In those days--long ere the advent of the first missionary to the
isolated equatorial atolls of Polynesia and Melanesia--there were many
white men scattered throughout the various islands of the Ellice,10
Gilbert, and Marshall groups. Men, these, with a past that they cared
not to speak of to the few strangers that they might chance to meet in
their savage retreats. Many were escaped convicts from Van Diemen's
Land and New South Wales, living, not in dread of their wild native
associates, but in secret terror of recapture by a man-of-war and a
return to the horrors of that dreadful past. Casting away the garb of
civilisation and tying around their loins the airiri or grass girdle of
the Gilbert Islanders, they soon became in appearance, manners, language,
and thoughts pure natives. For them the outside world meant a life of
degradation, possibly a shameful death. And as the years went by and the
bitter memories of the black days of old, resonant with the clank of
fetters and the warder's harsh cry, became dulled and faint, so died away
that once for-ever-haunting fear of discovery and recapture. In Teaké,
the bronzed, half-naked savage chief of Maiana, or Mési, the desperate
leader of the natives that cut off the barque Addie Passmore at
Marakei, the identity of such men as "Nuggety" Jack West and Macy
O'Shea, once of Van Diemen's Land or Norfolk Island, was lost forever.

* * * * *


On Kuria, the one beautiful island of the Gilberts, there lived four such
white men as those I speak of. Whence they came they alone knew. Two of
them--a Portuguese deserter from a whaler and a man named Corton--had
been some years on the island when they were joined by two others who
came over from Apamama in a boat. One was called Tamu (Tom) by the
natives, and from the ease with which he spoke the Gilbert Island dialect
and his familiarity with native customs, he had plainly lived many years
among the natives; the other was a tall, dark-skinned, and morose-looking
man of nearly fifty. He was known as Hari to the natives--once, in that
outer world from which some crime had dissevered him forever, he was
Henry Deschard.

Although not familiar with either the language or the customs of the
ferocious inhabitants of the Gilbert Group, it was soon seen by the ease
with which he acquired both that Hari had spent long years roaming about
the islands of the Pacific. In colour he was darker than the Kurians
themselves; in his love of the bloodshed and slaughter that so often ran
riot in native quarrels he surpassed even the fiercest native; and as he
eagerly espoused the cause of any Kurian chief who sought his aid he
rapidly became a man of note on the island, and dreaded by the natives
elsewhere in the group.

There were then over a thousand people living on Kuria--or rather, on
Kuria and Oneaka, for the island is divided by one of those narrow
channels before mentioned; and at Oneaka Tamu and Deschard lived, while
the Portuguese and the man Corton had long held sway with the native
chief of Kuria.

During the time the four renegades had lived on the island two vessels
that had touched there had had narrow escapes from seizure by the
natives. The first of these, a small Hawaiian whaling brig, was attacked
when she was lying becalmed between Kuria and Aranuka. A breeze springing
up, she escaped after the loss of a boat's crew, who were entrapped on
the latter island. In this affair Deschard and Tamu had taken part; in
the next--an attempt to capture a sandalwooding barque bound to
China--he was leader, with Corton as his associate. The sandalwooder,
however, carried a large and well-armed crew, and the treacherous
surprise so elaborately planned came to ignominious failure. Deschard
accused his fellow-beachcomber of cowardice at a critical moment. The two
men became bitter enemies, and for years never spoke to each other.

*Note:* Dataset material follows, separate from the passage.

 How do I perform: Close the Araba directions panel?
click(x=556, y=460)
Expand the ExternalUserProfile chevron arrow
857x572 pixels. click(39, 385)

But one afternoon a sail was sighted standing in for the island, and in
their hateful bond of villainy the two men became reconciled, and agreed
with Pedro and Tamu and some hundreds of natives to try to decoy the
vessel to an anchor and cut her off. The beachcombers, who were tired of
living on Kuria, were anxious to get away; the natives desired the
plunder to be obtained from the prize. A compact was then made that the
ship, after the natives had done with her, was not to be burnt, but was
to be handed over to the white men, who were to lead the enterprise.

* * * * *

Sailing slowly along till she came within a mile of the reef, the vessel
hove to and lowered a boat. She was a large brigantine,18 and the
murderous beings who watched her from the shore saw with cruel pleasure
that she did not appear to carry a large crew.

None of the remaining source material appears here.